▶ TASK DIRECTIONS:
Copy every line of the data that includes the string "computer".

▶ Stored records:
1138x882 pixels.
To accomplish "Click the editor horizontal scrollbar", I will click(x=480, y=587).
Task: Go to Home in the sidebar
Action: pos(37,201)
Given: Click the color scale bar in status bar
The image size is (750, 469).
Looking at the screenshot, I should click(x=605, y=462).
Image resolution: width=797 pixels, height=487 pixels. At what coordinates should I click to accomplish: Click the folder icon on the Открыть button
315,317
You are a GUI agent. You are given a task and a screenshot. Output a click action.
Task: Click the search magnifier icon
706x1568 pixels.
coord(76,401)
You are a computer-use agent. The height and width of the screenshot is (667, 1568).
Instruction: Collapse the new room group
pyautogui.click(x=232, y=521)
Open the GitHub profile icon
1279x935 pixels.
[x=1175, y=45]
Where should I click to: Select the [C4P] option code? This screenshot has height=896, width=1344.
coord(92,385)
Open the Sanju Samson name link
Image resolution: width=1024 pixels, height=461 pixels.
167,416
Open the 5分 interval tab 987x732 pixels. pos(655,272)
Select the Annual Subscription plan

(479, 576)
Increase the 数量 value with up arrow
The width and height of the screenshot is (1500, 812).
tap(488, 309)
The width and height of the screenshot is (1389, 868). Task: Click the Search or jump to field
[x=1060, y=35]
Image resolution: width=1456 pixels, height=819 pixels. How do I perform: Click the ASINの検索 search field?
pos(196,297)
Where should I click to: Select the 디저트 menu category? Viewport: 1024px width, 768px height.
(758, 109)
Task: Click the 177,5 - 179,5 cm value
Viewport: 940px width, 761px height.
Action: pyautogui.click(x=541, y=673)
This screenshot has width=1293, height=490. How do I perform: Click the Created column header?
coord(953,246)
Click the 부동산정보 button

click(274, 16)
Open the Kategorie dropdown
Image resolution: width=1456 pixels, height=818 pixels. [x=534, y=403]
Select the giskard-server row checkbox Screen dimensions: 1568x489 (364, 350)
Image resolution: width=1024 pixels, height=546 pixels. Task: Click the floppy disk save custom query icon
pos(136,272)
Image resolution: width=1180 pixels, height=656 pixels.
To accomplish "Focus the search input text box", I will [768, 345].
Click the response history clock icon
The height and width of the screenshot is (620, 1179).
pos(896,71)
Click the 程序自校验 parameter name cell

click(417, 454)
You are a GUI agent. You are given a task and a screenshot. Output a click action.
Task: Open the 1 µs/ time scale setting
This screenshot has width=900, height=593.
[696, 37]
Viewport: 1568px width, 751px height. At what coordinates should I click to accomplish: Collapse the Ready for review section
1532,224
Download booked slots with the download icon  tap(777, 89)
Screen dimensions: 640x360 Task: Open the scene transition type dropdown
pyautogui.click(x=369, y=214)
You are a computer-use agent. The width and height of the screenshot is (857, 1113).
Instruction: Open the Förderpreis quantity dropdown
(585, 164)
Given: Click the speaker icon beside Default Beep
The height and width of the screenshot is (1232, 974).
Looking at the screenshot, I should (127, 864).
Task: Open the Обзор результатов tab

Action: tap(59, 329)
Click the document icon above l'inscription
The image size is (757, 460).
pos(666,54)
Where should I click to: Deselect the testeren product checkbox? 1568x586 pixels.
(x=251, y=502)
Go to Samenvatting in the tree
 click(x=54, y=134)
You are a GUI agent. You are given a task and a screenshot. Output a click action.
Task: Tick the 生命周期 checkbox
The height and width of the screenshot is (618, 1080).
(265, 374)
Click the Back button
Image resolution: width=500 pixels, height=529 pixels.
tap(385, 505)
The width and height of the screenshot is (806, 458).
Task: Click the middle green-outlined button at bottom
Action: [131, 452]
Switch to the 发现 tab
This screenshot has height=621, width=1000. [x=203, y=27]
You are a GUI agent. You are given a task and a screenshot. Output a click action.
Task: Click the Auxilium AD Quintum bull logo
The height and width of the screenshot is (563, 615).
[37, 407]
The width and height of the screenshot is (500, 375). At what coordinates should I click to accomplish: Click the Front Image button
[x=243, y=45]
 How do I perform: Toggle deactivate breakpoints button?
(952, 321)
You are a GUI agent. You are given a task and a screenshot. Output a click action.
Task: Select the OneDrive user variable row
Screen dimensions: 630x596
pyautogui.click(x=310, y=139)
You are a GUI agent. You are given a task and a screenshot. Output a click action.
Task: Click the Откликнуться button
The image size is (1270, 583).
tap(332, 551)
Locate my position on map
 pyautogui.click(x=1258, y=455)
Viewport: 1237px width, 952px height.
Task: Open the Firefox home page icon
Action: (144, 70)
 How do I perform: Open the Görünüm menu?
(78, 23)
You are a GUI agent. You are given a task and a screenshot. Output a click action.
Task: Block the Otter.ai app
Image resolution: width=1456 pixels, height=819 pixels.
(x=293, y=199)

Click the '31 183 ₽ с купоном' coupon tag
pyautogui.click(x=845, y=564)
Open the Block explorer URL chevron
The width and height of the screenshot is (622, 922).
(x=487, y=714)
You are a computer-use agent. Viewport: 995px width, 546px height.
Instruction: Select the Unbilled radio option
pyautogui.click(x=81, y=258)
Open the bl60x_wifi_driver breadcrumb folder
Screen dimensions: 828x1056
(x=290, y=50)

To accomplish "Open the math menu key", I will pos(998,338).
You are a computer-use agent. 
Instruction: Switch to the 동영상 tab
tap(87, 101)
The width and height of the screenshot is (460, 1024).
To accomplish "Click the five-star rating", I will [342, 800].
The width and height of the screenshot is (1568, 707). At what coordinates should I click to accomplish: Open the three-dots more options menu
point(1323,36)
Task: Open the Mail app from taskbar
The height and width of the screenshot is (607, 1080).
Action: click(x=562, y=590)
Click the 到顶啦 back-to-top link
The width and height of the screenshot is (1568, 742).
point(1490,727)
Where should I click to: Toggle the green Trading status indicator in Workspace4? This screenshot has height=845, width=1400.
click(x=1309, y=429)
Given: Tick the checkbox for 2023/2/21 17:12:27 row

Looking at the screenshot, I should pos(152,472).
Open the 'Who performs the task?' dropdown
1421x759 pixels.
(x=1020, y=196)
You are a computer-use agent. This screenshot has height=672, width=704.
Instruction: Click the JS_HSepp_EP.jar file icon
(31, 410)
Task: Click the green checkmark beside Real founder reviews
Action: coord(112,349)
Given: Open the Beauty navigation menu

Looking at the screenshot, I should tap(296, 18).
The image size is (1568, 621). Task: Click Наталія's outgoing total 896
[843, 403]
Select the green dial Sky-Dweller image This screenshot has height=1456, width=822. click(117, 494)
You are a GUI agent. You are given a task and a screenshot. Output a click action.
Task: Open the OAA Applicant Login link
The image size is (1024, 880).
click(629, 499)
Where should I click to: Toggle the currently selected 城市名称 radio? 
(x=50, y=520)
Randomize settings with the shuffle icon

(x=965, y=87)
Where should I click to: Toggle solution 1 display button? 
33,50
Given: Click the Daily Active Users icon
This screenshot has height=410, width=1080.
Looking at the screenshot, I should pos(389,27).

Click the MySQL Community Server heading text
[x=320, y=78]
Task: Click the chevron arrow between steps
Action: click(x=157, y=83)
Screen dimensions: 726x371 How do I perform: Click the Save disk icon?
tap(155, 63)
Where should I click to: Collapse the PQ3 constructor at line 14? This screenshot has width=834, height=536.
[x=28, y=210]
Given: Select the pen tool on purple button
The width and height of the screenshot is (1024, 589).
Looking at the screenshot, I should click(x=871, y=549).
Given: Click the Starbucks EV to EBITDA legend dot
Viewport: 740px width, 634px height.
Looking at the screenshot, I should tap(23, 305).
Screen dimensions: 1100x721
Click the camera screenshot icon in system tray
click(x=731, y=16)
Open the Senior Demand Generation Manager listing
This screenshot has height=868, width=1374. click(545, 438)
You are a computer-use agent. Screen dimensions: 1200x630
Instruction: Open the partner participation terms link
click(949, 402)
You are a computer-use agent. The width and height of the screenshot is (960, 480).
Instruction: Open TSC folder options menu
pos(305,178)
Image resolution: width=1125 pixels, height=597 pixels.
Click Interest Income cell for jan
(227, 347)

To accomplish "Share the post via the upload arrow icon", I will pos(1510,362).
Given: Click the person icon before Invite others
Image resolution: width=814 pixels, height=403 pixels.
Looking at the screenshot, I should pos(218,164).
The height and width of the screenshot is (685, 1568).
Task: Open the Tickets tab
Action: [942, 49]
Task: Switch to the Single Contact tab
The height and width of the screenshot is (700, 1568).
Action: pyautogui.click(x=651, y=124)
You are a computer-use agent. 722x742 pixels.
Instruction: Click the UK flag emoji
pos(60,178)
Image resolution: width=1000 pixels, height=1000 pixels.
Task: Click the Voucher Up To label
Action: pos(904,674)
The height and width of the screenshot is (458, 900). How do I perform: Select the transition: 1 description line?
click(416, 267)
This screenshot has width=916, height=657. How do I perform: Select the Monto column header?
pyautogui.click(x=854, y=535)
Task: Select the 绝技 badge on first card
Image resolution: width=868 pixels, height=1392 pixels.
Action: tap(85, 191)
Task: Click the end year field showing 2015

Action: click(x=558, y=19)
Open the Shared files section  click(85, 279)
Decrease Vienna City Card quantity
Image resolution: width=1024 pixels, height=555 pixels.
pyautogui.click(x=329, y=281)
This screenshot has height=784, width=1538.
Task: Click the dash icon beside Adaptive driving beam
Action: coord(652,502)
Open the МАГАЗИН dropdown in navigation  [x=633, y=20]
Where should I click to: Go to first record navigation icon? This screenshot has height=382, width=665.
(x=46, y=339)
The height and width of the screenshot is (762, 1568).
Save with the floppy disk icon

▶ RESULT BELOW:
You are a computer-use agent. The height and width of the screenshot is (667, 1568).
You are a computer-use agent. The width and height of the screenshot is (857, 1113).
You are a computer-use agent. Viewport: 995px width, 546px height.
You are a computer-use agent. 
You are a computer-use agent. This screenshot has height=672, width=704.
You are a computer-use agent. Screen dimensions: 1200x630
You are a computer-use agent. The width and height of the screenshot is (960, 480).
You are a computer-use agent. 722x742 pixels.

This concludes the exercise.